L’apprentissage collaboratif
Du point de vue des modèles cognitifs de l’apprentissage collaboratif, les experts conviennent de décrire la collaboration comme un environnement à double problème (Barron cité dans Molinari et al., 2021), dans lequel les apprenants sont tenus de s’impliquer pour définir une vision commune du problème à résoudre (espace cognitif) et de gérer leurs relations interpersonnelles de manière à maintenir un environnement de travail positif et engageant (espace relationnel).
Au niveau de cet espace cognitif, des tensions peuvent apparaitre. C’est notamment le cas lorsque des divergences de points de vue et des conflits conceptuels apparaissent. Loin d’être négatives, ses tensions avec l’extérieur s’avèrent essentielles, car elles permettent une contribution de développement réciproque afin de trouver une solution commune au problème (Mugny, Doise, & Perret-Clermont cités dans Molinari et al., 2021). Mais, pour se faire, le défi présenté à chaque apprenant du groupe consiste alors à mobiliser des processus de régulation pour rétablir un équilibre cognitif, mais aussi émotionnel au sein du groupe.
Plusieurs processus cruciaux ont été identifiée comme étant des éléments déterminants au succès de l’apprentissage collaboratif dont «des processus associés à la communication, tels que le maintien d’une compréhension mutuelle et la gestion du dialogue, des processus de traitement conjoint de l’information, tels que la mise en commun et la recherche d’un consensus, et des processus de coordination tels que la division de la tâche, la gestion du temps et la coordination technique» (Meier, Rummel & Spada cités dans Molinari et al., 2021, p.6).
Conclusion
En conclusion, dans un contexte d’apprentissage collaboratif et au regard des concepts prédéfinis, nous pouvons observer une synergie entre le modèle de l’apprentissage autorégulé et la TAD qui se complètent mutuellement. Tous deux visent le développement d’apprenants motivés, autonomes et engagés, capables de gérer leurs propres processus d’apprentissage et de cultiver des relations sociales positives.
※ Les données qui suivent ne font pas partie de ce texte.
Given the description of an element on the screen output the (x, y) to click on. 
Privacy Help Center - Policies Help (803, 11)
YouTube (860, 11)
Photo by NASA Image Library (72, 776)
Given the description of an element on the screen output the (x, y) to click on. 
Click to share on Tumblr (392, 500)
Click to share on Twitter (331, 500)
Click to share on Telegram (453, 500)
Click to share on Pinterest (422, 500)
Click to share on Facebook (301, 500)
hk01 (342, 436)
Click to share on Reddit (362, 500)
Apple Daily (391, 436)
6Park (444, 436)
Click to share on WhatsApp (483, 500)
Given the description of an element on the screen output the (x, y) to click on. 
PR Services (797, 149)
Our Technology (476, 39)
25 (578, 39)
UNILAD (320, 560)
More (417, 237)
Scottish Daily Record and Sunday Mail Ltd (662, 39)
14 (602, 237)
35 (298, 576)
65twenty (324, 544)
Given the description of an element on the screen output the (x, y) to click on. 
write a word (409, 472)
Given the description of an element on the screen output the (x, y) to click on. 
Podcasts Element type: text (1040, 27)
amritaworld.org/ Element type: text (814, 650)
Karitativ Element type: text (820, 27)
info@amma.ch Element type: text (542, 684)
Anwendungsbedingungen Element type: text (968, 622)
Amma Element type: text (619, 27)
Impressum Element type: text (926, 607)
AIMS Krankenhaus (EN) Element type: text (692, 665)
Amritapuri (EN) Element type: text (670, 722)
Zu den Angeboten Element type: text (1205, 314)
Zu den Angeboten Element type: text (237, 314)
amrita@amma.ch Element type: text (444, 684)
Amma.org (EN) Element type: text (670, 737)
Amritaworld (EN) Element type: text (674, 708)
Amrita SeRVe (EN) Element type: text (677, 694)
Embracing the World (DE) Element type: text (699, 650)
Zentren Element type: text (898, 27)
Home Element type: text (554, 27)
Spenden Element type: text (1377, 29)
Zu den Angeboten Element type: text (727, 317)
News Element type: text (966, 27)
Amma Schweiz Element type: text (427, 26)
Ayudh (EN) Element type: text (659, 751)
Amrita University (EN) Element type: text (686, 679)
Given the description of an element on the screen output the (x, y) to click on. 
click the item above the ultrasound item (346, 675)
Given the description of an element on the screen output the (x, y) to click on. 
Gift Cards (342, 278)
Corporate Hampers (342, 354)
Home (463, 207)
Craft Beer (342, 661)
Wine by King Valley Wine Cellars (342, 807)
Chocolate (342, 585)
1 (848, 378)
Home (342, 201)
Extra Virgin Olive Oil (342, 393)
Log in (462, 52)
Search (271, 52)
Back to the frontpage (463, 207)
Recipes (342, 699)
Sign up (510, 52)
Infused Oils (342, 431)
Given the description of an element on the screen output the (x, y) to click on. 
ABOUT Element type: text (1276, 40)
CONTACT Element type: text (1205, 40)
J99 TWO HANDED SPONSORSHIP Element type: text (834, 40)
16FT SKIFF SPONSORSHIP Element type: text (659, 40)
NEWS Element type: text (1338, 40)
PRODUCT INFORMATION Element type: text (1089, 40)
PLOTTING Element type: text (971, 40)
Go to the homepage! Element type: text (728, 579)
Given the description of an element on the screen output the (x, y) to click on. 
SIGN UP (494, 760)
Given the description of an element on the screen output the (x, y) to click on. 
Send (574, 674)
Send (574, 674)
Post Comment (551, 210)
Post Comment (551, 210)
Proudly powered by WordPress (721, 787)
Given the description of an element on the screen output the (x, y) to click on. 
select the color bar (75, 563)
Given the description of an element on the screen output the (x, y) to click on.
Par exemple, pour répondre au besoin de relations à autrui, l’apprenant devra mettre en place des stratégies autorégulatrices et réfléchir sur ses processus internes, essentiels à une bonne collaboration.
En effet, les bienfaits d’un apprentissage collaboratif demandent des conditions préalables pour arriver à une bonne entente favorisant l’atteinte des objectifs.
Ainsi, dans ce contexte, comprendre et promouvoir ces interconnexions favorise des expériences d’apprentissage innovantes, enrichissantes et plus durables.